深夜隊SSまとめ
『眩しすぎるのは太陽じゃなくて』ノラ、ヘル(ノラ→武蔵・ヘル→零)
灼熱の日差し。
夏の青い空。
焼けただれて棄てられた工場跡で、弟とCOKEを飲み交わした。
さっきから、弟はずっと楽しそうに話している。一人で弾丸のように喋り続ける彼に、話半分に相づちを打った。
聞かなくても、話の内容は分かっているのだ。それこそ、もう何千何万と聞いた。
“ゼロ”のことだ。
どうして弟は彼に惹かれるんだろう。
そんなことは、聞くだけ愚問だ。
弟は彼のためだけに。
ただ彼のためだけに。
彼を墜とすためだけに生まれ、いまここに存在し、そしてこれからも彼のためだけに歩いていく。
彼の存在が消えるまで。
ずっとだ。
横顔を盗み見る。
一気飲みしたCOKEが、喉を鳴らした。
「………」
それが何を意味しているのか。
当の本人はまるで分かっていない。責めるつもりはない。自分だって、気付いたのは最近だ。

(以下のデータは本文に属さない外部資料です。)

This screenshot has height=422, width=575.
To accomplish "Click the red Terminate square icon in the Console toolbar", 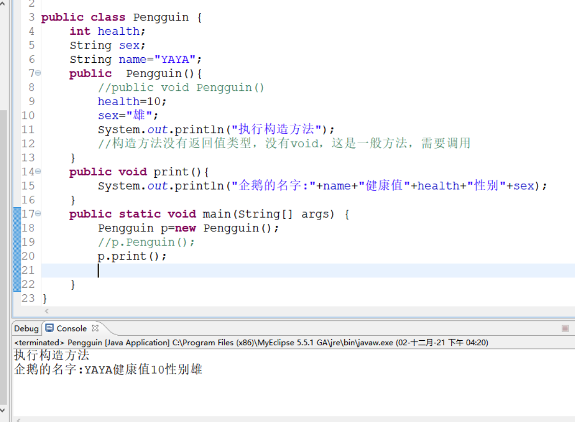I will click(564, 329).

彼女と離れた。言葉はなかったけど、たぶんそういうことなんだろう
。花を散らして。ありがとうと、さようならをした。
そうしたら、唐突に理解した。
生まれた国という、自分と彼女の唯一の違い。ただひとつの違い。それでも惹かれ逢えたこと。分かりあえたこと。出逢ってはいけなかったこと。その結末。この戦いの、矛盾。
目から鱗が落ちるみたいに、世界が違って見えた。
まるで夢から醒めたように。
「ゼロに、絶対負けを認めさせてやるんだ!」
弟が、声高らかに宣言する。
くりかえし。いつも同じ言葉。
「そしたら、アイツも俺に惚れ直すだろ?」
楽しそうに語る。
くりかえし。訪れると思っている明日。
「オレが勝って、ステイツが勝ったら。ゼロとジャパンを遊び倒そうって思ってんだ」
その矛盾。
「………」
信じて疑わない。その矛盾。
それは兵器と呼ばれる、自分達の存在の矛盾だ。
空を見上げた。
目が眩むくらい、眩しい太陽。
遥か彼方の島国を象徴するものだ。
「……お前は、ステイツの。ゼロはジャパンの戦闘機だ」
それだけ忘れんなよ?
そう言ったら、「当たり前じゃん」と返された。
何言ってんの、兄貴?と、相変わらずの人を小馬鹿にした態度。けれどそれすらも、歯痒くて悲しい。
海を挟んで、星は太陽を追い駆けけた。空を挟んで、星は太陽を追い翔けた。僕らは恋を追い懸けた。手に入らないから、ずっとずっと追い掛けた。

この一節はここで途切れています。